__PROBLEM DETAILS__.
State, as one number, how many lines in these records hold "icon".

__STUDY MATERIAL__.

Content starts

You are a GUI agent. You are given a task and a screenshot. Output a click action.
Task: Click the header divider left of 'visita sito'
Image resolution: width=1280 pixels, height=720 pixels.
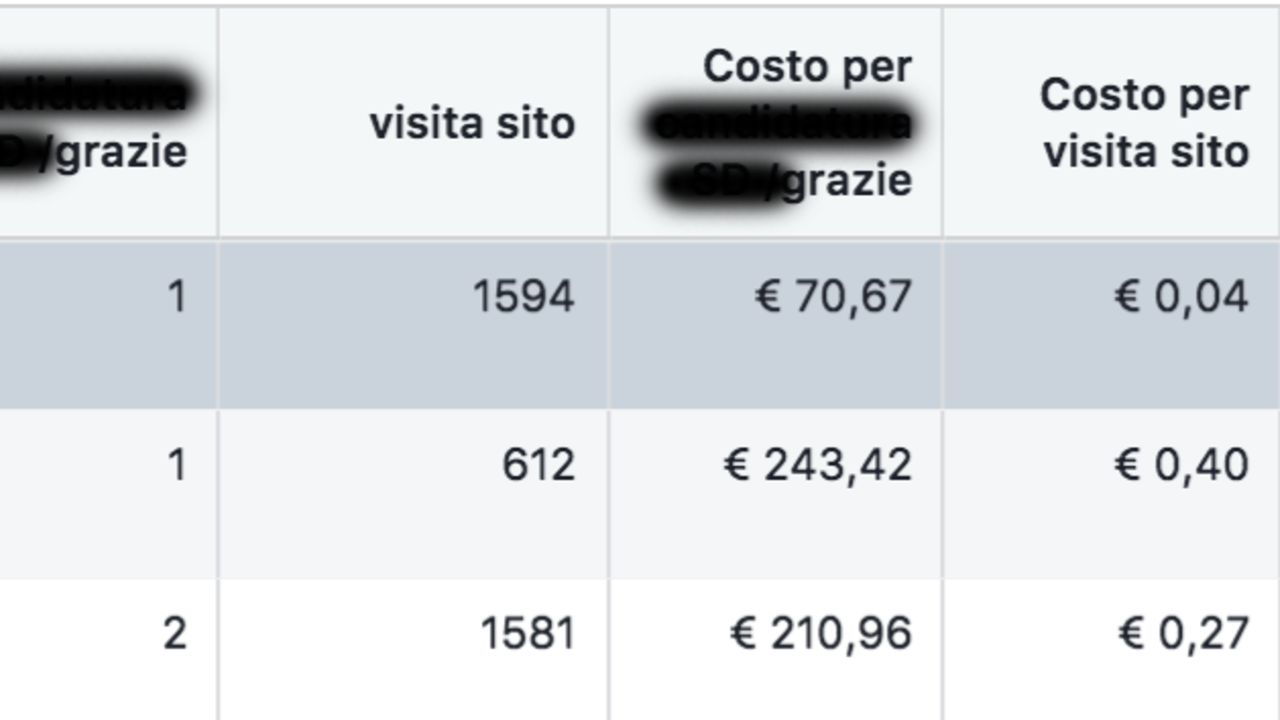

Content ends
Content starts

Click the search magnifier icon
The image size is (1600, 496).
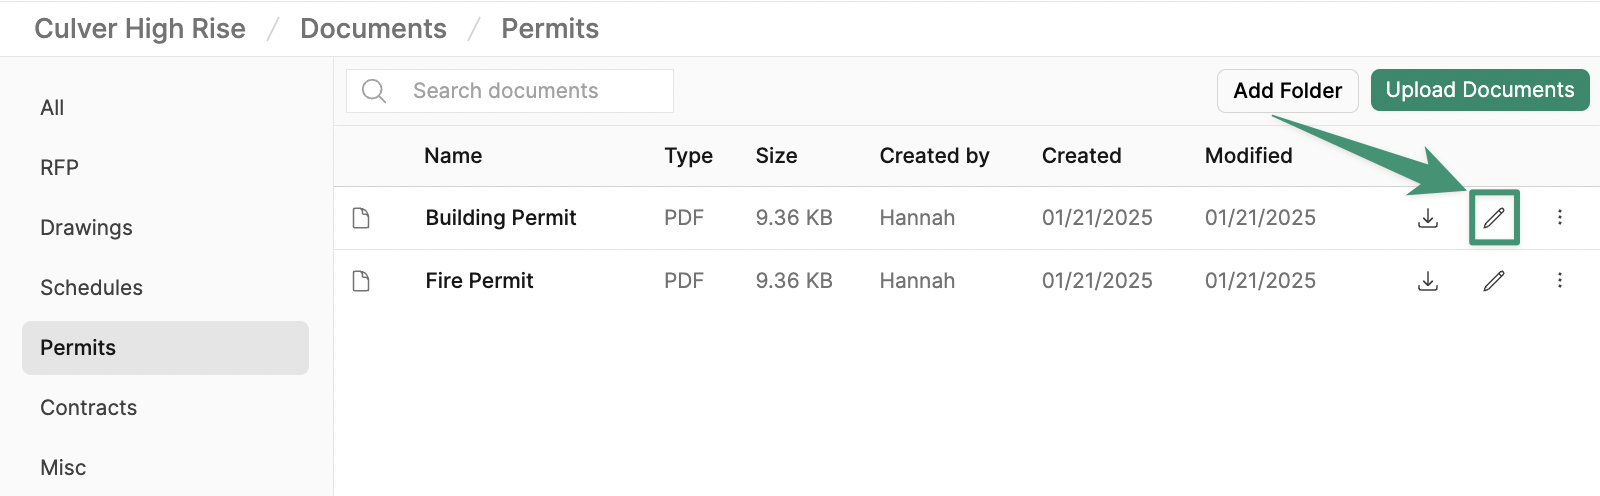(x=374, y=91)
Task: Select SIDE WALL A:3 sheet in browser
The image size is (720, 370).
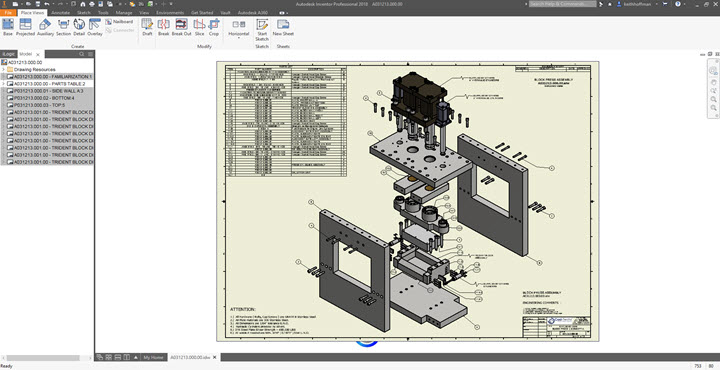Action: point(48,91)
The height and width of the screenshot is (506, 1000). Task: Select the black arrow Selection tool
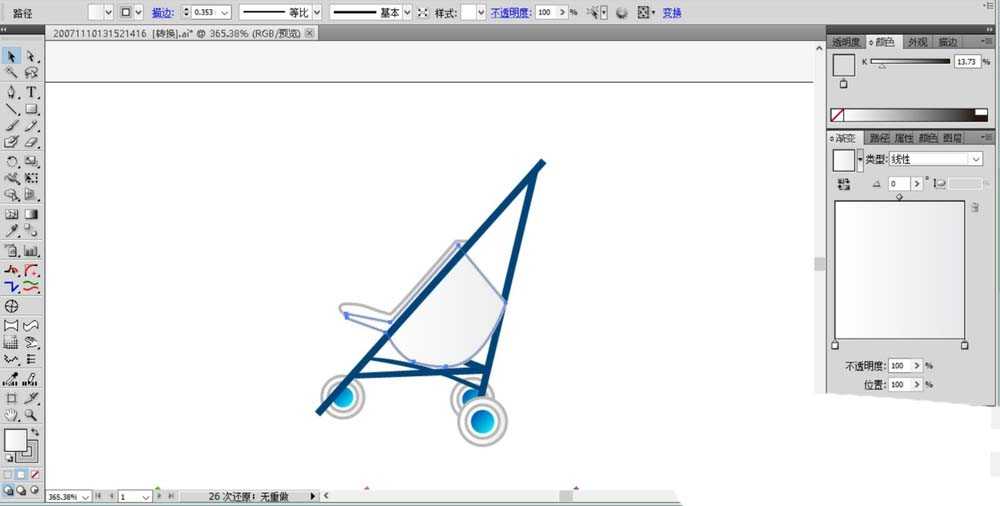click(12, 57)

Content ends
Content starts

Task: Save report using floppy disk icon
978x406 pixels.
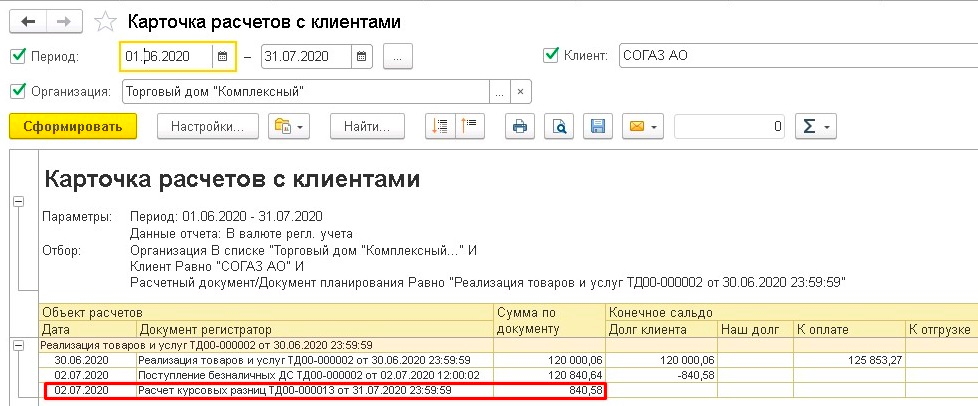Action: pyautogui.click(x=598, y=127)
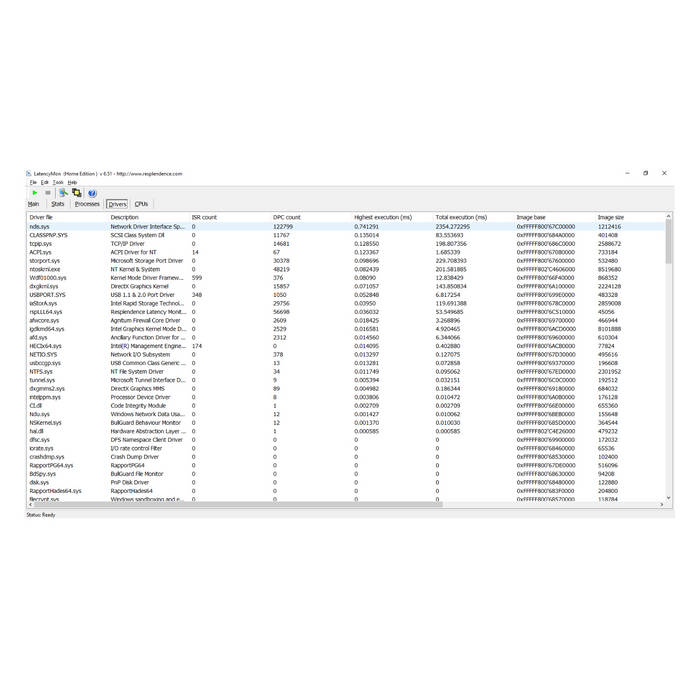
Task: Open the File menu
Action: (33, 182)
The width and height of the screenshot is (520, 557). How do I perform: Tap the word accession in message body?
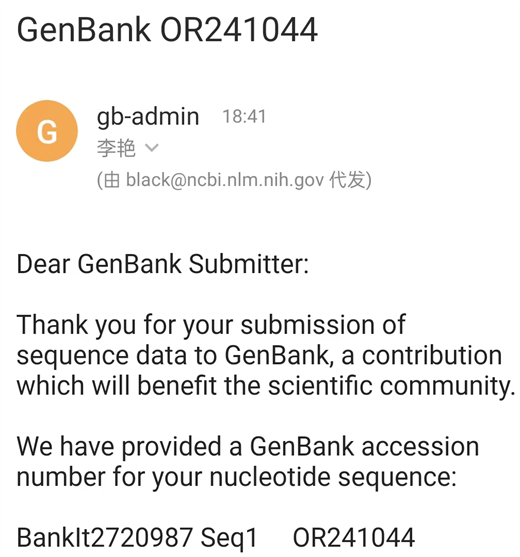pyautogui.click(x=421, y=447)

Content ends

__EXPECTED OUTPUT__.
2